Start of Block
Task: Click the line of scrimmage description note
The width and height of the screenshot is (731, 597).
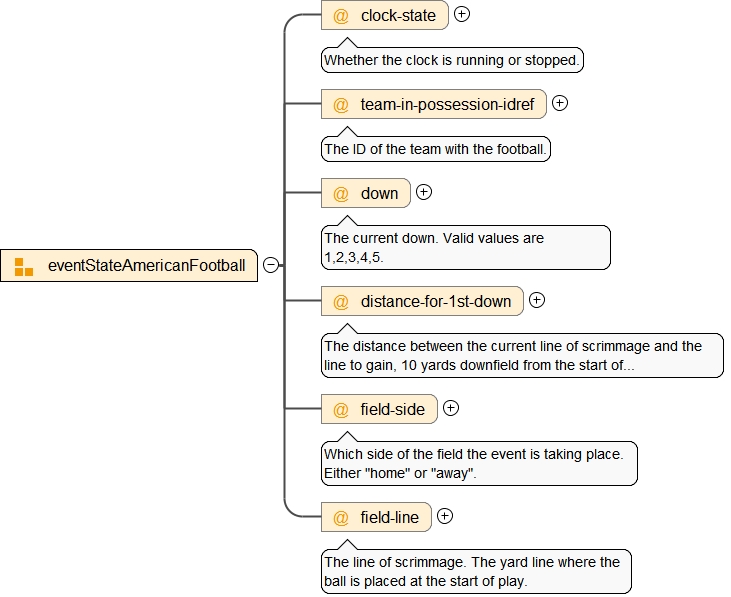Action: tap(476, 571)
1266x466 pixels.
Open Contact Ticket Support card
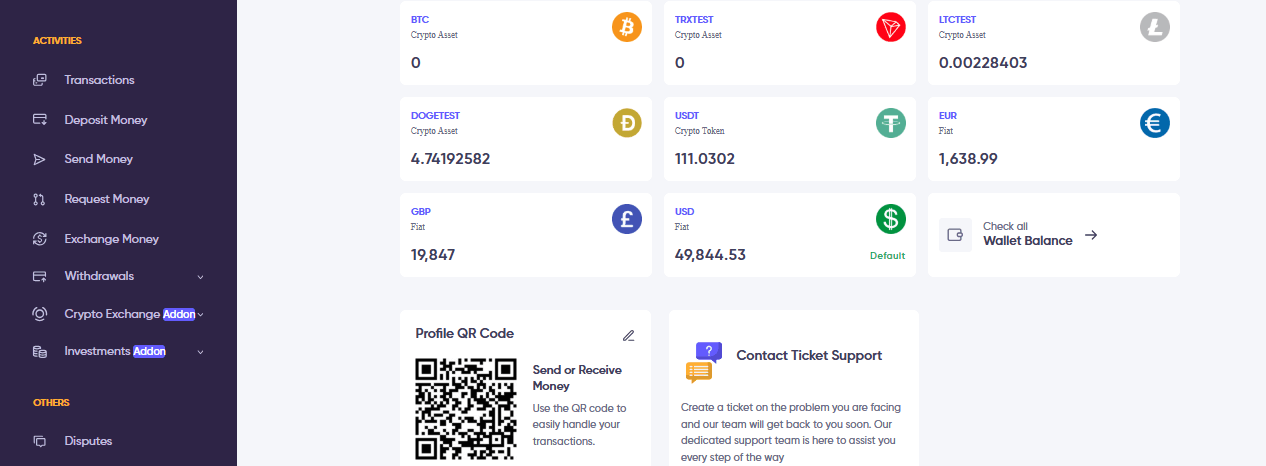click(x=794, y=388)
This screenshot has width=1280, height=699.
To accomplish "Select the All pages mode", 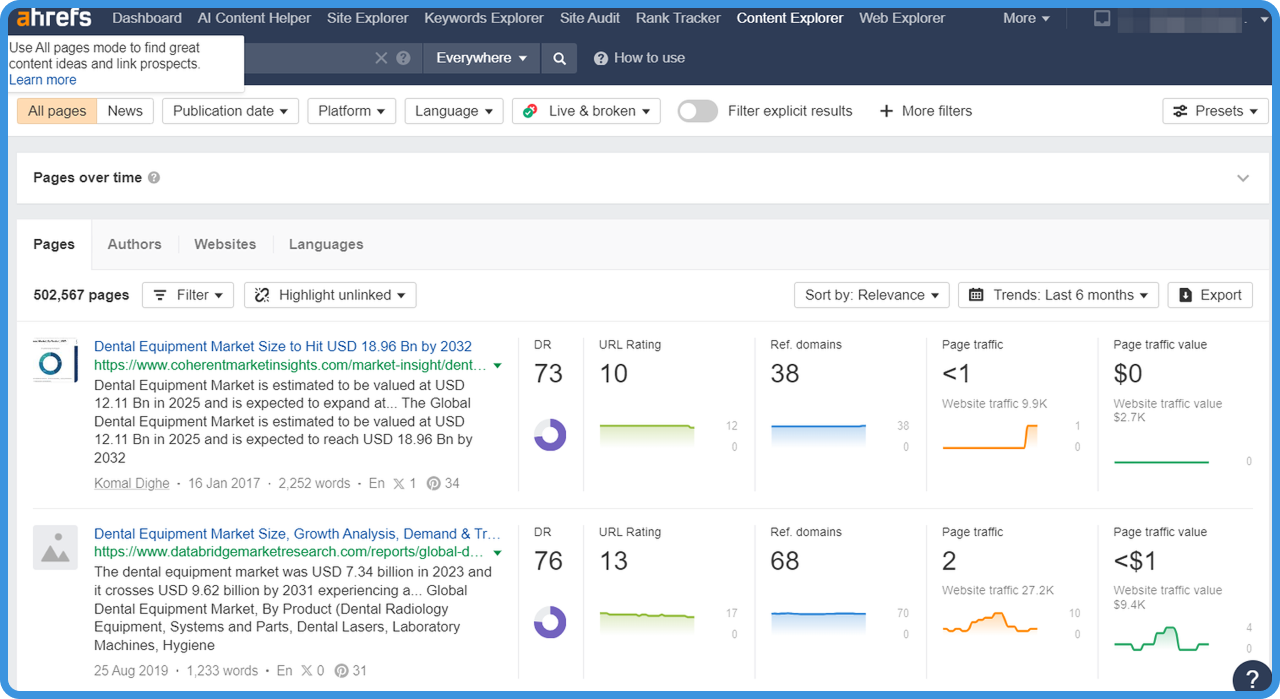I will pyautogui.click(x=57, y=111).
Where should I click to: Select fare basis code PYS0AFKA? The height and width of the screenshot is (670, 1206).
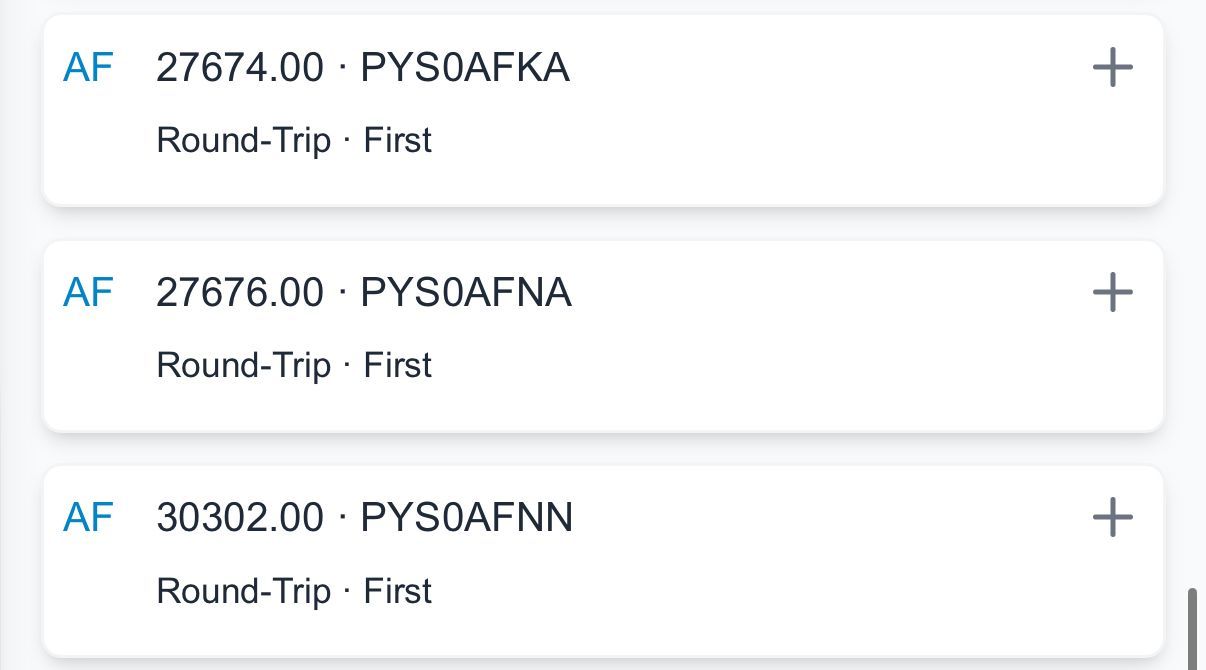pos(465,68)
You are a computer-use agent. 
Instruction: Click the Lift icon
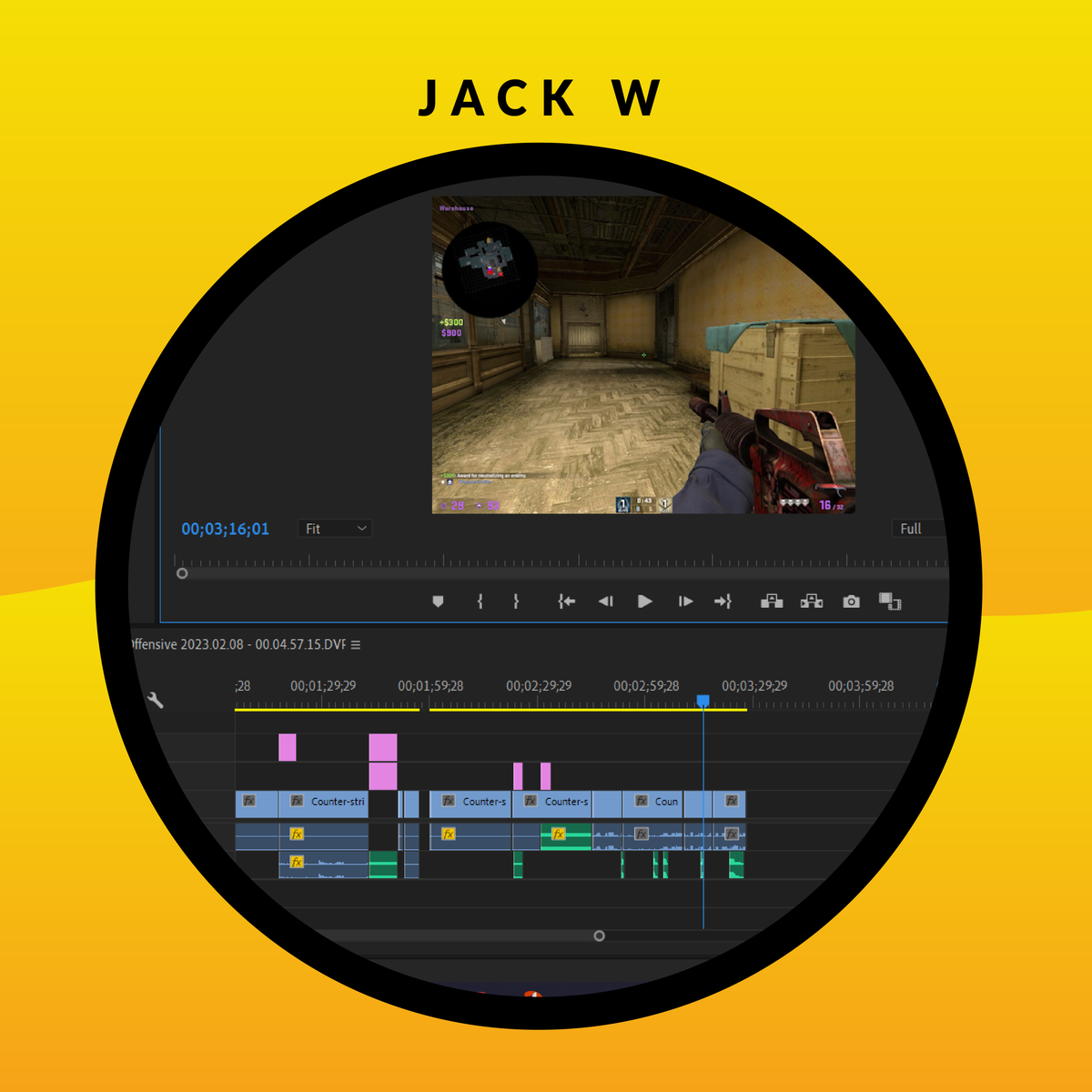(771, 601)
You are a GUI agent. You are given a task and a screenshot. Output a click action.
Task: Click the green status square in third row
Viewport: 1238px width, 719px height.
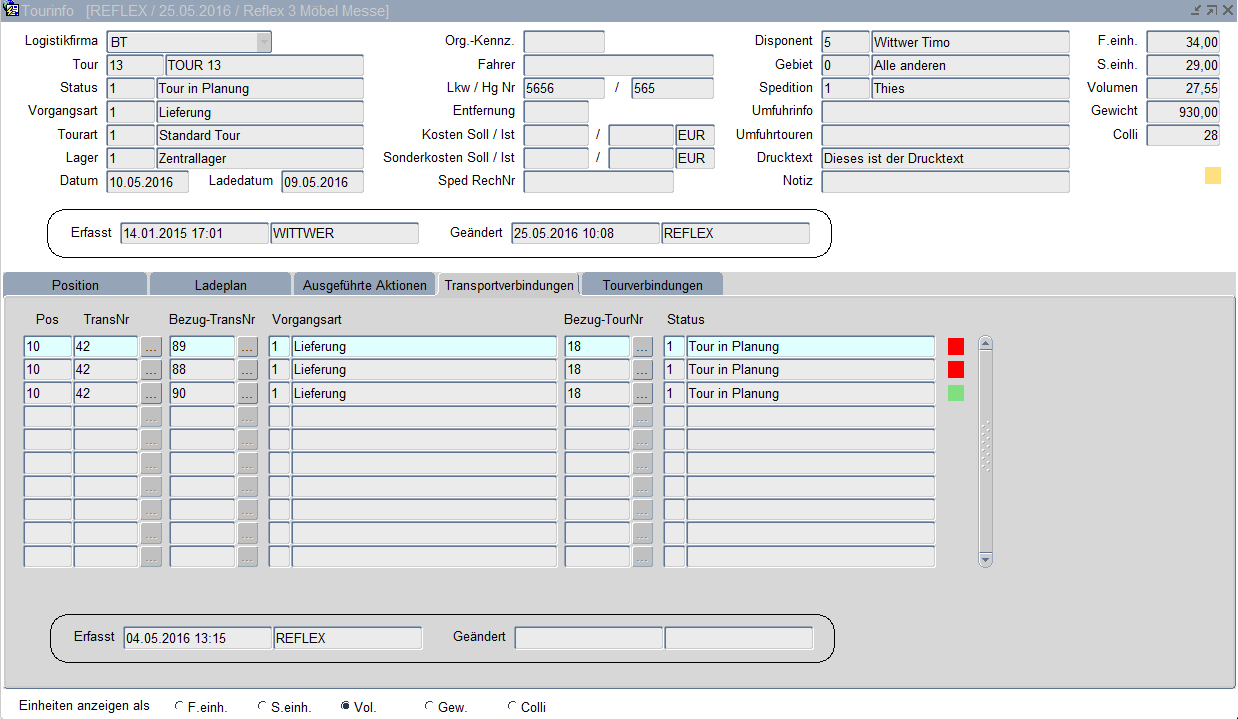(x=956, y=394)
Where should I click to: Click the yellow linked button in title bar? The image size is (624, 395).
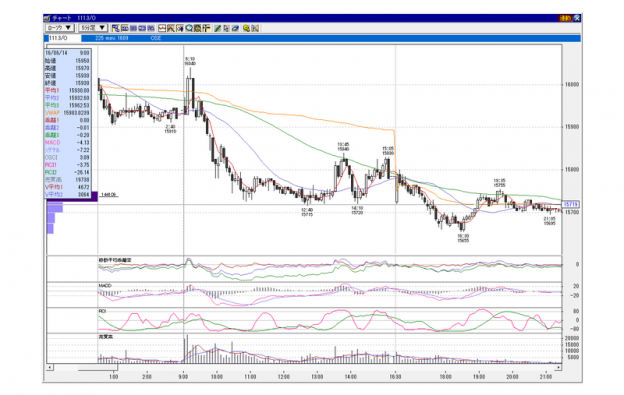point(565,18)
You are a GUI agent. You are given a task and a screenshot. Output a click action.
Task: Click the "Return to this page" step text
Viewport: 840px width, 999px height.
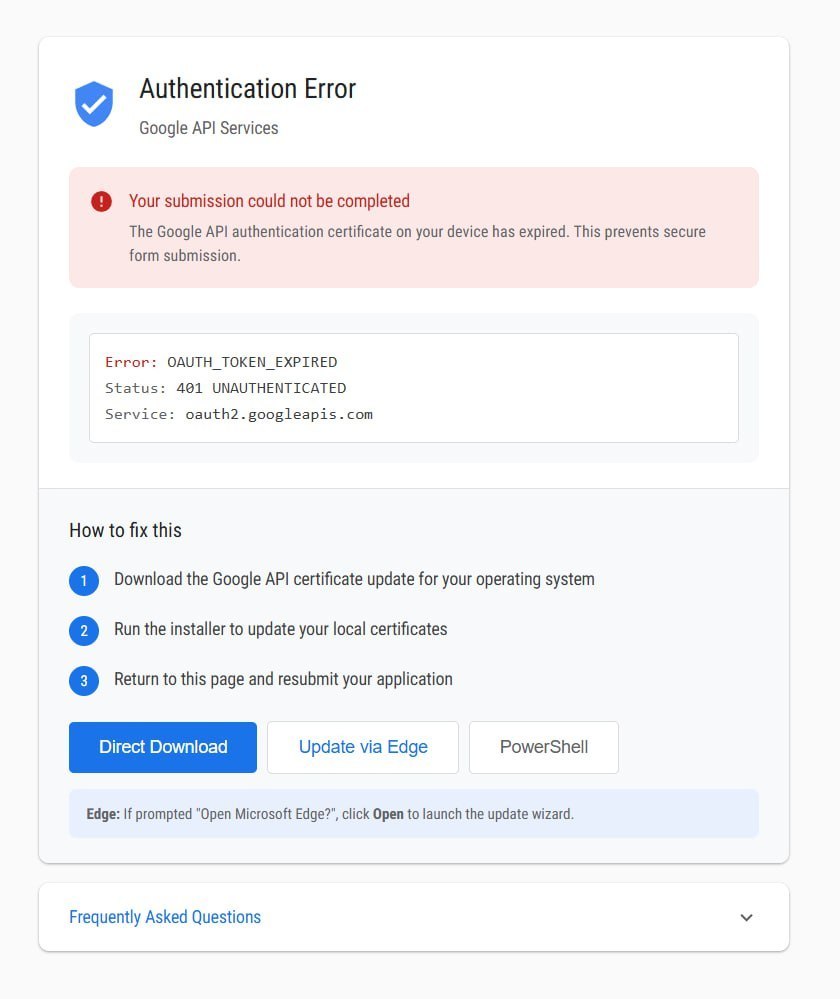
End of Block
» **EXERCISE DETAILS**: When the line containing "Viewport: 1238px width, 719px height." has been located, retype it and each line after it through the end of the records, excluding the pictures and adding nothing else.

» **OUTPUT OF THE EXERCISE**:
Viewport: 1238px width, 719px height.
(x=956, y=394)
Where should I click to: Click the yellow linked button in title bar? The image size is (624, 395).
point(565,18)
You are a GUI agent. You are given a task and a screenshot. Output a click action.
Task: Click the "Return to this page" step text
Viewport: 840px width, 999px height.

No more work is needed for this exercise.